Babylon 5

I recently started buying the season DVDs for Babylon 5. It’s amazing watching the show again without interruptions or commercials. As of this writing, the first episode aired almost 13 years ago, yet the special effects on most parts is passable today. The show has an amazing cohisiveness that I didn’t appreciate at the time. It’s not so much a TV series as one very long epic story, like Lord of the Rings or Harry Potter. There’s one author for ~90% of the shows, so plot lines carry over all the way from season 1 to season 5. So many things I missed, because I had forgotten stories from the earlier seasons.

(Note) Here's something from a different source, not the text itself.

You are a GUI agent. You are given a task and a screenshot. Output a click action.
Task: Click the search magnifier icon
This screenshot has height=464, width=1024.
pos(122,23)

Watching it again it seems like a show many years ahead of it’s time. There’s no syndicated new programming these days. It shows scenes of war more reminiscent of the recent conflicts. In the early ’90’s, we had not been involved in a war in almost 20 years (I conveniently forget the Gulf War for reason I won’t go into here). The disturbing reductions in freedom due to unknown, unspecified threats resonates with the arguments we hear about the “war on terror”.

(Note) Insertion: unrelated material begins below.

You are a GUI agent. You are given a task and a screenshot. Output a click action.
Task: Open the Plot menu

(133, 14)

This was also my first introduction to ideas from hinduism, budhism, and metaphysics. For example, the Minbari believe in reincarnation a fundamental tenant of many eastern religions. There is also a discussion with a missionary, acquiring the names of God, with a pair of Minbari in season two describing each person as a projection on a wall exactly as Swami Vivekenanda (hinduism) does is his first volume. These things are sprinkled like salt and pepper throughout the TV season. Radical concepts from where I grew up; a small, isolated, rural, protestant, homogenous community in Texas.

If you have the time, around 100 hours, take a peak. It’s better than a lot of shows on TV today.